FC-CoMIcs (Fuel Cell Corpus for Materials Informatics)
Description
We provide model-generated annotations extracted from the literature. This corpus contains automatically extracted annotations from ~1000 scientific articles related to Oxygen Reduction Reaction (ORR) catalysts for fuel cells. The annotations were generated using our trained Named Entity Recognition (NER) and Relation Extraction (RE) model. FC-CoMIcs is the corpus that can contribute to the advancement of Materials Informatics (MI) studies, particularly in the field of polymer electrolyte fuel cell. The dataset includes a text file listing the DOIs of the annotated articles, along with the corresponding Brat annotation files (.ann), which contain the extracted entities and relationships.
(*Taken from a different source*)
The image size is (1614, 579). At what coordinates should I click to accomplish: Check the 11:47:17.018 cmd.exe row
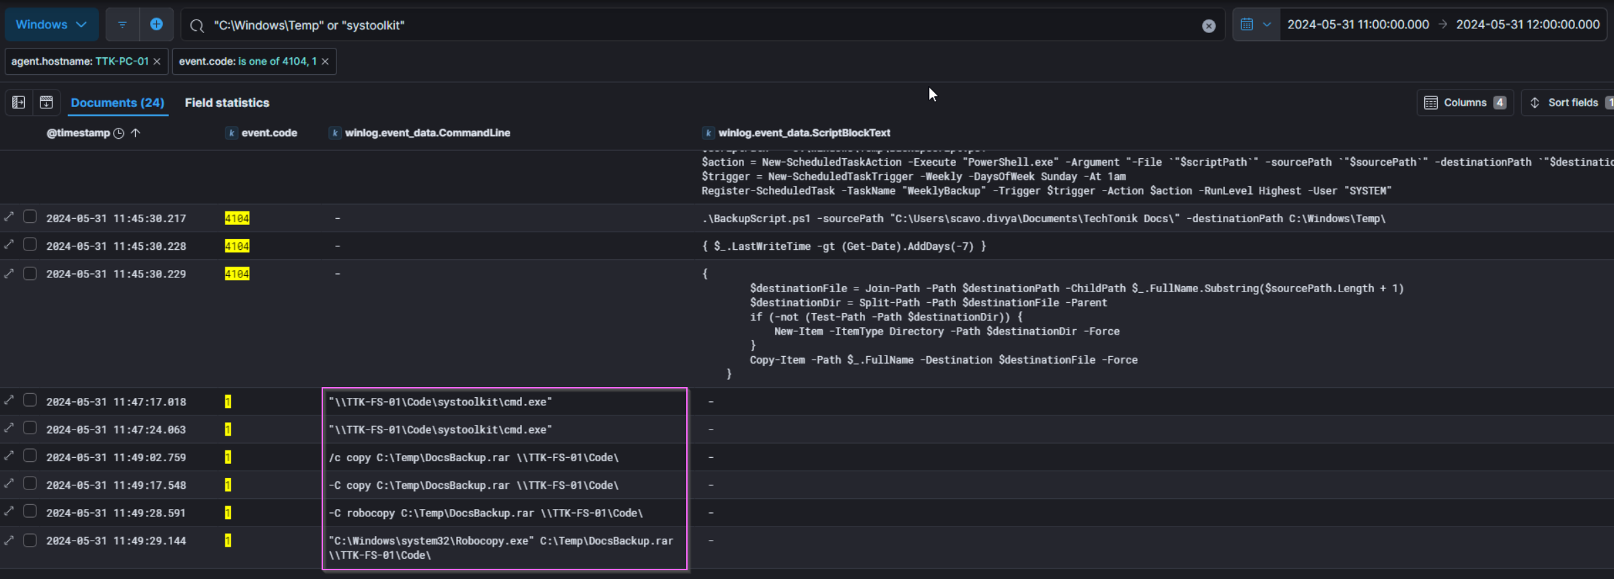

The annotations follow a standard annotation scheme, ensuring usability for both Natural Language Processing (NLP) and fuel cell research.
Files
Steps to reproduce
The steps to reproduce the dataset from raw scientific literature. 1. Data Collection: Collect research papers (provided article's DOI list) related to ORR catalysts for fuel cells 2. Data Preprocessing: Convert PDF, XML or HTML articles into plain text 3. Data Modeling: Train an NER + RE model to recognize entity types and relationships types 4. Data Extraction: Apply the trained model to the preprocessed text to automatically extract entity mentions and relationships. 5. Dataset Packaging: Save the extracted entities and relationships in Brat annotation format (.ann) alongside the corresponding text files (.txt).